[Records excerpted from a collection]
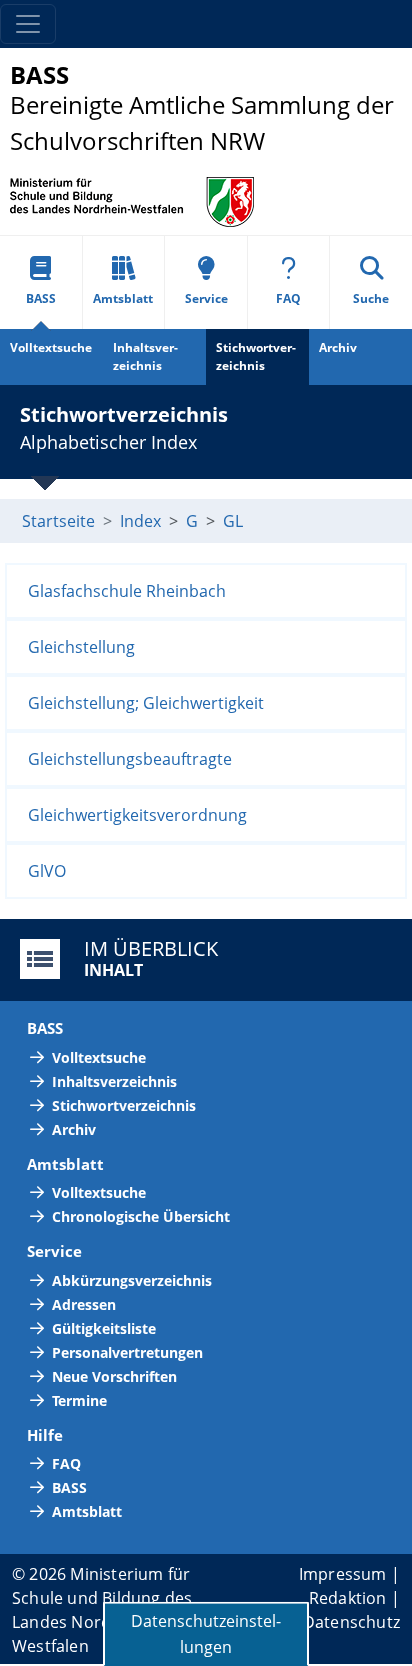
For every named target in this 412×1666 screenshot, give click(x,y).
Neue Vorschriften (114, 1376)
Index (140, 521)
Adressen (84, 1304)
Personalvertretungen (127, 1352)
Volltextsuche (51, 347)
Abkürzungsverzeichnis (132, 1280)
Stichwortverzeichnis (256, 356)
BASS (41, 298)
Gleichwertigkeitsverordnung (137, 815)
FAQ (288, 298)
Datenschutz (351, 1622)
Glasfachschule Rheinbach (127, 591)
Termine (79, 1400)
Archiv (338, 347)
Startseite (58, 521)
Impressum (343, 1574)
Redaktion (348, 1598)
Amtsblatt (123, 298)
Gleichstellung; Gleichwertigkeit (146, 703)
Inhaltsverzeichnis (145, 356)
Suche (371, 298)
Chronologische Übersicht (141, 1216)
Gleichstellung (81, 647)
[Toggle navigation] (28, 24)
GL (233, 521)
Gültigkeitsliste (104, 1328)
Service (206, 298)
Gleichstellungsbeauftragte (130, 759)
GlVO (47, 871)
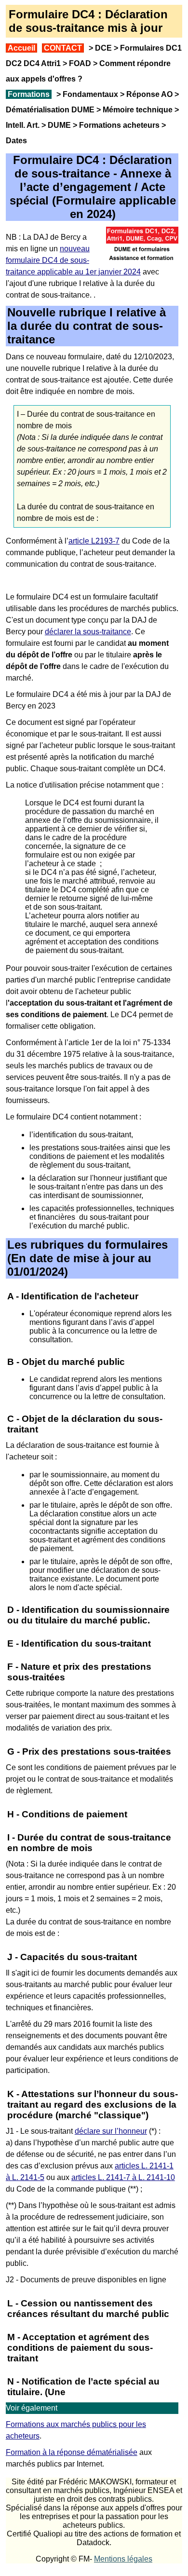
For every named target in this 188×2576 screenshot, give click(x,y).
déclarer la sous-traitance (88, 631)
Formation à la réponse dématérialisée (71, 2452)
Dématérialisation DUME (50, 110)
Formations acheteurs (119, 125)
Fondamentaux (89, 94)
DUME (59, 125)
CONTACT (63, 48)
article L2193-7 (94, 541)
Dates (16, 140)
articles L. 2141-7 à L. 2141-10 (123, 2177)
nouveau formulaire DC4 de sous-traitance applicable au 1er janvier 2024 (73, 260)
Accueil (21, 48)
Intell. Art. (23, 125)
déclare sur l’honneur (111, 2131)
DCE (103, 48)
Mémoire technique (138, 110)
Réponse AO (149, 94)
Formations (29, 94)
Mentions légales (123, 2559)
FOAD (80, 63)
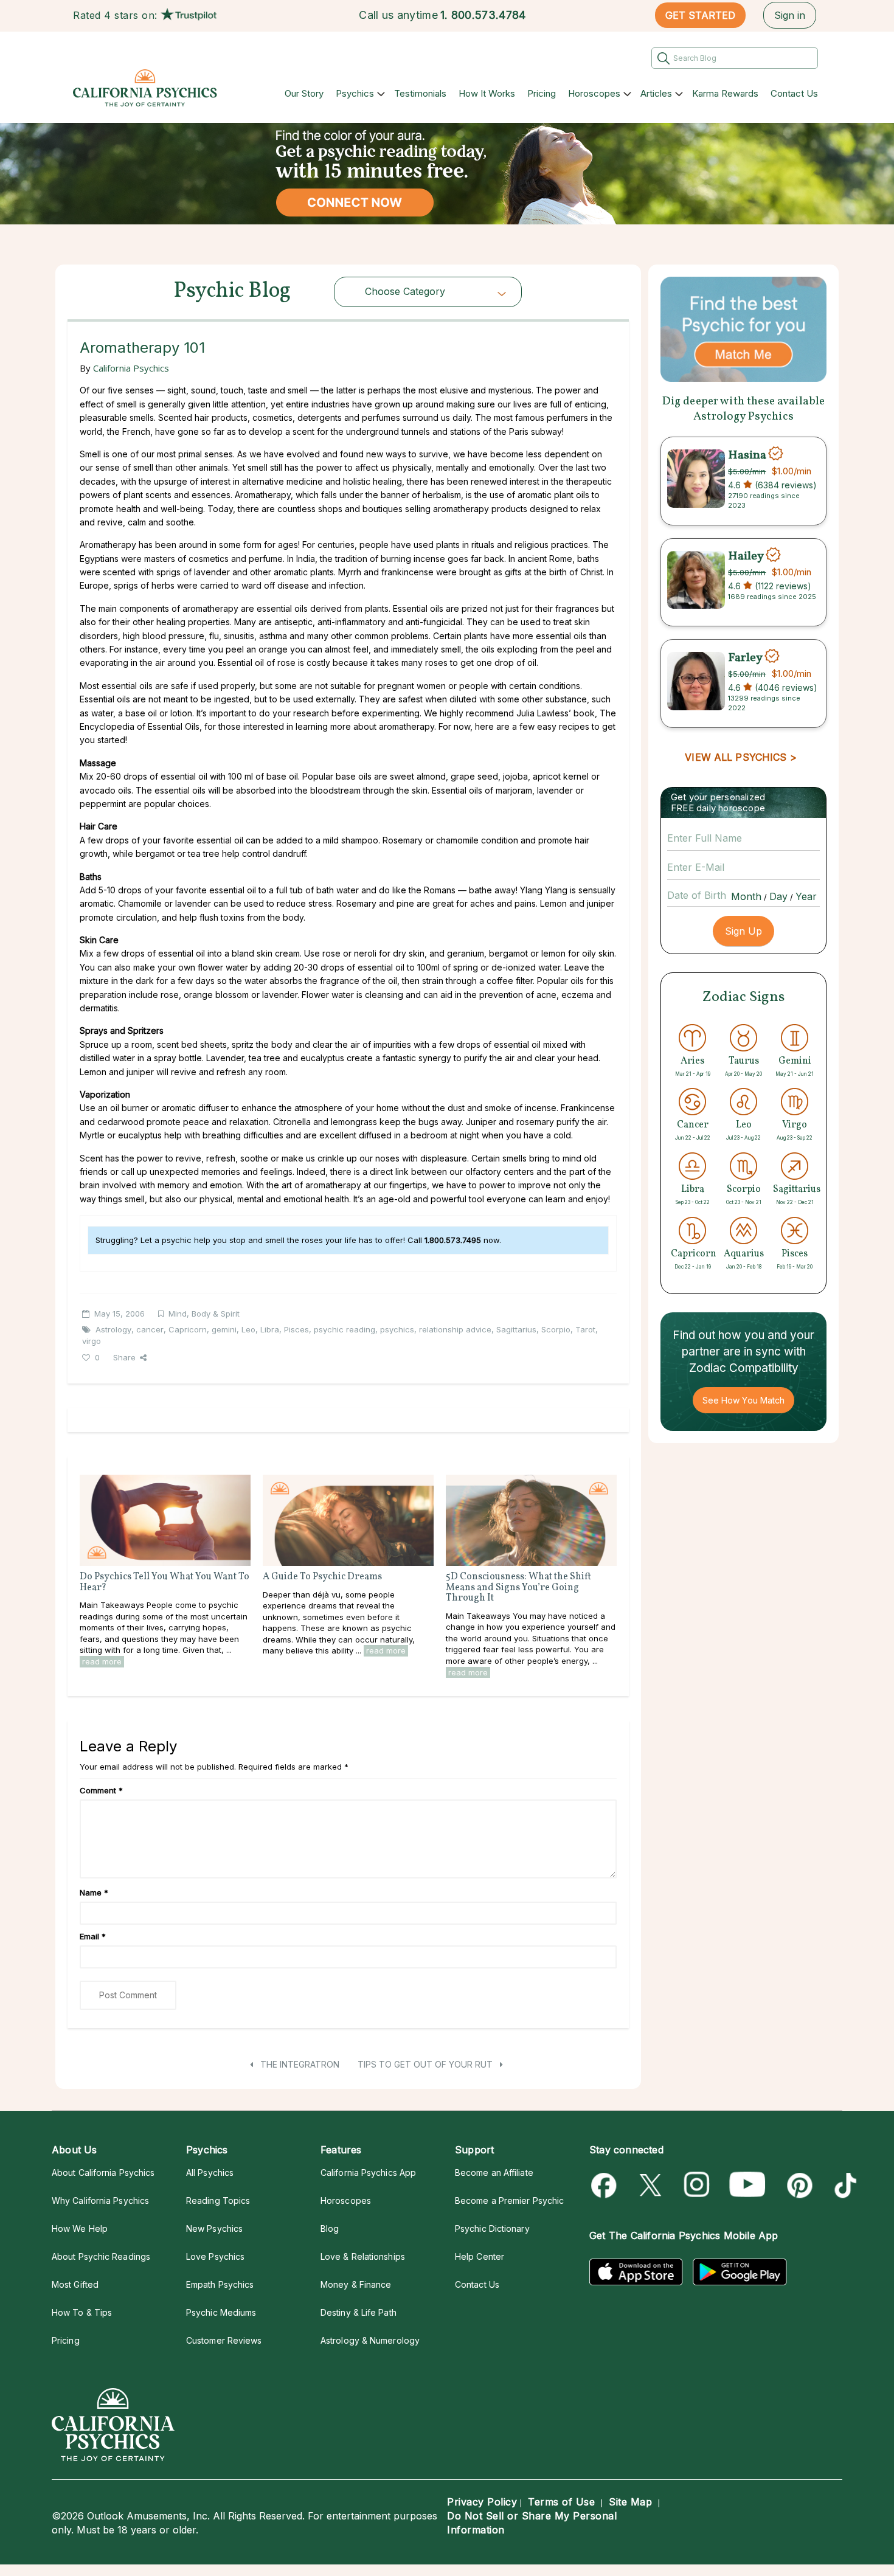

» **PROBLEM STATEMENT**
For every line above that includes the string "screenshot", copy the line.

» **ANSWER BOX**
For every named target in this 412×1666 screenshot, give click(x,y).
For every named target in this 188×2576 screenshot, give click(x,y).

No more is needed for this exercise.